__What is required__
Go to the line that contains "Task: Reply to", then write out that line and all that follow to the end of the listing, exactly and without pictures.
[[ Data for this task open ]]
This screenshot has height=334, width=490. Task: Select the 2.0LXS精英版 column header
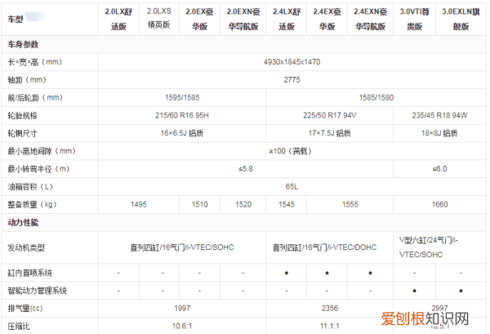pos(160,19)

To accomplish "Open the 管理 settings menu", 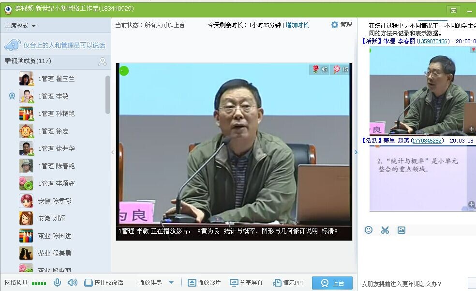I will point(342,25).
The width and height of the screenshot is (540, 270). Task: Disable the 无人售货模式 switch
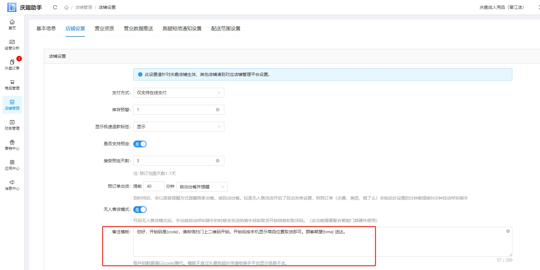(140, 210)
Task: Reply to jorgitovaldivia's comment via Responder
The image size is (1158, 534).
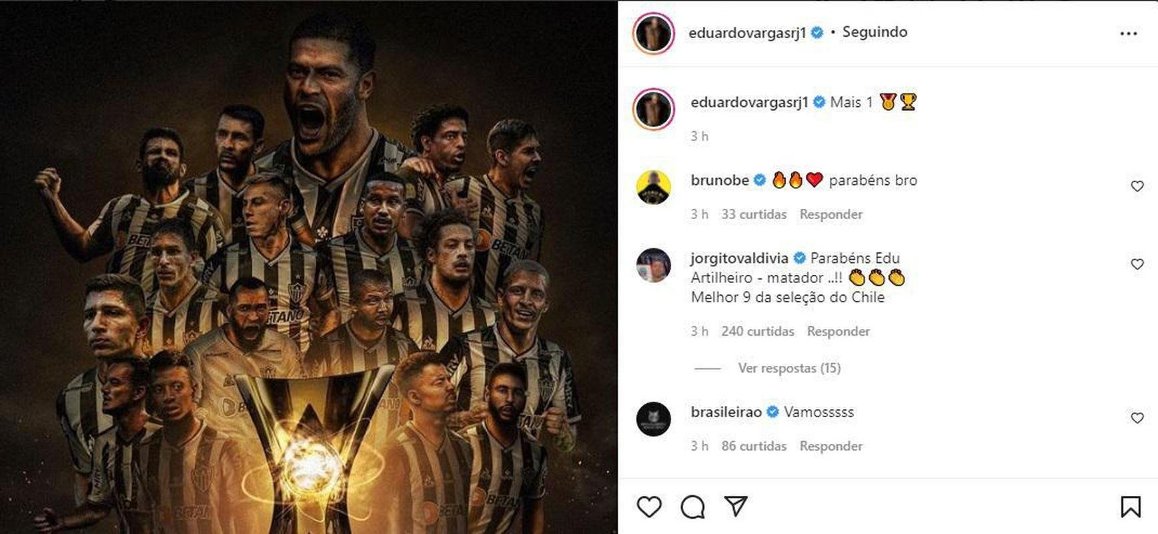Action: (x=838, y=331)
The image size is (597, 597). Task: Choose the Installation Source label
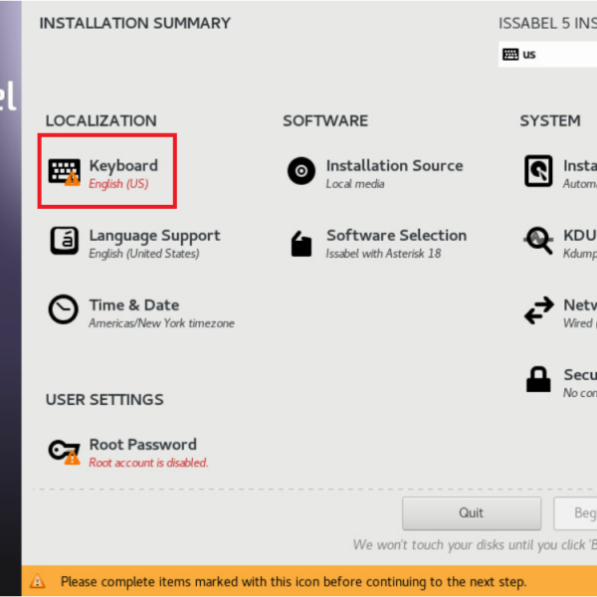[x=394, y=165]
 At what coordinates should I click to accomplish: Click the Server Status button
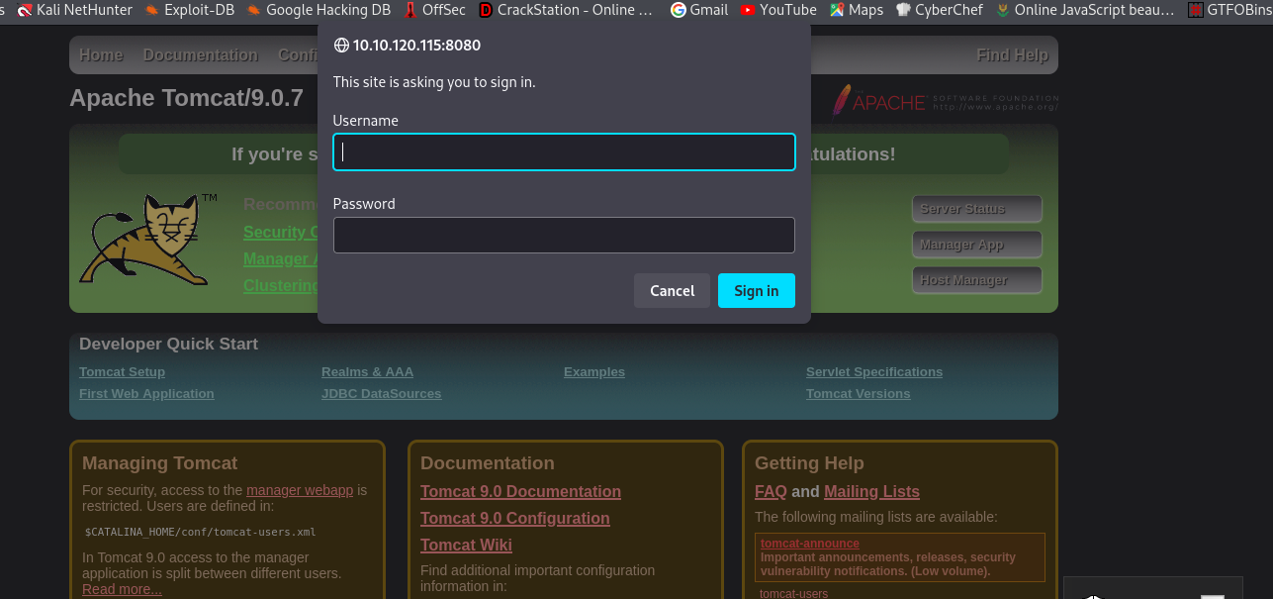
[[ Data for this task closed ]]
__Task output__
Task: Reply to jorgitovaldivia's comment via Responder
The image size is (1158, 534).
Action: (x=838, y=331)
The image size is (597, 597). Task: Choose the Installation Source label
[x=394, y=165]
 At what coordinates should I click to accomplish: Click the Server Status button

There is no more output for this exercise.